◆ **Required action**
Read the lines of the data below and retrieve those with "profile".

◆ **Exercise input**
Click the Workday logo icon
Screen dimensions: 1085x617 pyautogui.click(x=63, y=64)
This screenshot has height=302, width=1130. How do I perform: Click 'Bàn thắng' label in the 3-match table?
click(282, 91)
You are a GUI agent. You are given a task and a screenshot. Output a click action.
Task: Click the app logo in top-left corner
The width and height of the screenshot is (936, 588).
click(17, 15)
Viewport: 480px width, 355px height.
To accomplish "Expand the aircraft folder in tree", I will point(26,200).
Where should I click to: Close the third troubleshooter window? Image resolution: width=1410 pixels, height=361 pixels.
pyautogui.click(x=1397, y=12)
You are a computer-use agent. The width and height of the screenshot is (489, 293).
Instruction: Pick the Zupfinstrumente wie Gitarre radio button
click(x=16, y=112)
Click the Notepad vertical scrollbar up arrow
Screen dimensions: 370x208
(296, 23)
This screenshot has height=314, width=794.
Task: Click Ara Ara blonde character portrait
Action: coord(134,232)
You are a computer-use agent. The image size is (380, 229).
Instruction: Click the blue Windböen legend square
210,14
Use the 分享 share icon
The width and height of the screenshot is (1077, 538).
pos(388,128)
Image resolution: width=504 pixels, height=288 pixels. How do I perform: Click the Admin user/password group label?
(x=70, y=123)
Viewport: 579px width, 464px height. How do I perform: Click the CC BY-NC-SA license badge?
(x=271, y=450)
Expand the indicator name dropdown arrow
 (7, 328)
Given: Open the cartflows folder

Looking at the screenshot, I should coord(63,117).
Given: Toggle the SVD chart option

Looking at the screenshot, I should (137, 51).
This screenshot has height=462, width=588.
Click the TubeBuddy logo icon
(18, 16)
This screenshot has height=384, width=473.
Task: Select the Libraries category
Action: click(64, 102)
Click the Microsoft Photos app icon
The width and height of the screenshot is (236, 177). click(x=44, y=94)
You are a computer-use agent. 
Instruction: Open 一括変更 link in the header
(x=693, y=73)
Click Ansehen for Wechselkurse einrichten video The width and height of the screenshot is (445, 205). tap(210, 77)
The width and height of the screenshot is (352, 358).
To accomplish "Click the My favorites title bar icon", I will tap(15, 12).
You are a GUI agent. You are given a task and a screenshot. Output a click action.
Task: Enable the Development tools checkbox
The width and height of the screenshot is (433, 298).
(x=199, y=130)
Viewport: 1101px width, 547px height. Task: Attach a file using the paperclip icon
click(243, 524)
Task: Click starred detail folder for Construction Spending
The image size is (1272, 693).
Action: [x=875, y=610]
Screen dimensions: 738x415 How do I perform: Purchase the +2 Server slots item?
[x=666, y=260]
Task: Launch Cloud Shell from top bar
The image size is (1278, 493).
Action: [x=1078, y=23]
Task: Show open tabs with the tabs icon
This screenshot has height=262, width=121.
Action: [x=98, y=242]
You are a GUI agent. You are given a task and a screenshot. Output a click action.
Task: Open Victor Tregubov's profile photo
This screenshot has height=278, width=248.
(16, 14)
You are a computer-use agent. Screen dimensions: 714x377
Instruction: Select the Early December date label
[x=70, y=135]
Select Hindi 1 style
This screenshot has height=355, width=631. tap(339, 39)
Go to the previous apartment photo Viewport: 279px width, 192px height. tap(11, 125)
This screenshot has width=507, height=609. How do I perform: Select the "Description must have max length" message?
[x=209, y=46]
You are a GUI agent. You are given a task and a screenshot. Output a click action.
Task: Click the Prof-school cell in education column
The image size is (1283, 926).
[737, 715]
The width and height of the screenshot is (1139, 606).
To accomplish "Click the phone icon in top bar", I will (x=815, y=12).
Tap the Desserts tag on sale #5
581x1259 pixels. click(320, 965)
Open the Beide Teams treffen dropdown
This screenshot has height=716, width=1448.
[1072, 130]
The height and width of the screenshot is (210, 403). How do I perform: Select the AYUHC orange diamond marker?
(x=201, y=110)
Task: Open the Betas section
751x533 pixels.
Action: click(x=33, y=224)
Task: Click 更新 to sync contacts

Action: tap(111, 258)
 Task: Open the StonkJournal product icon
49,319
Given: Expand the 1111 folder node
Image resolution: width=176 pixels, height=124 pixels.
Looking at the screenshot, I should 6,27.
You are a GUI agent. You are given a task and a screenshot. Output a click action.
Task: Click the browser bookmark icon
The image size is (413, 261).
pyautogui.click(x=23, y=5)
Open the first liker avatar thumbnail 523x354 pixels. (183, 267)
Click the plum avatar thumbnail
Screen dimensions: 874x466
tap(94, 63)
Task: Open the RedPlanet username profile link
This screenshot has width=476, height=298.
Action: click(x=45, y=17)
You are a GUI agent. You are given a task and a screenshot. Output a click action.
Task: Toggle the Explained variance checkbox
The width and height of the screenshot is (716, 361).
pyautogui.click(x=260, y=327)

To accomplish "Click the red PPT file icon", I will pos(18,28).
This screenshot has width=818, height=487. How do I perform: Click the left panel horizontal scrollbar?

◆ **Response area**
Task: Open Victor Tregubov's profile photo
Task: Open the RedPlanet username profile link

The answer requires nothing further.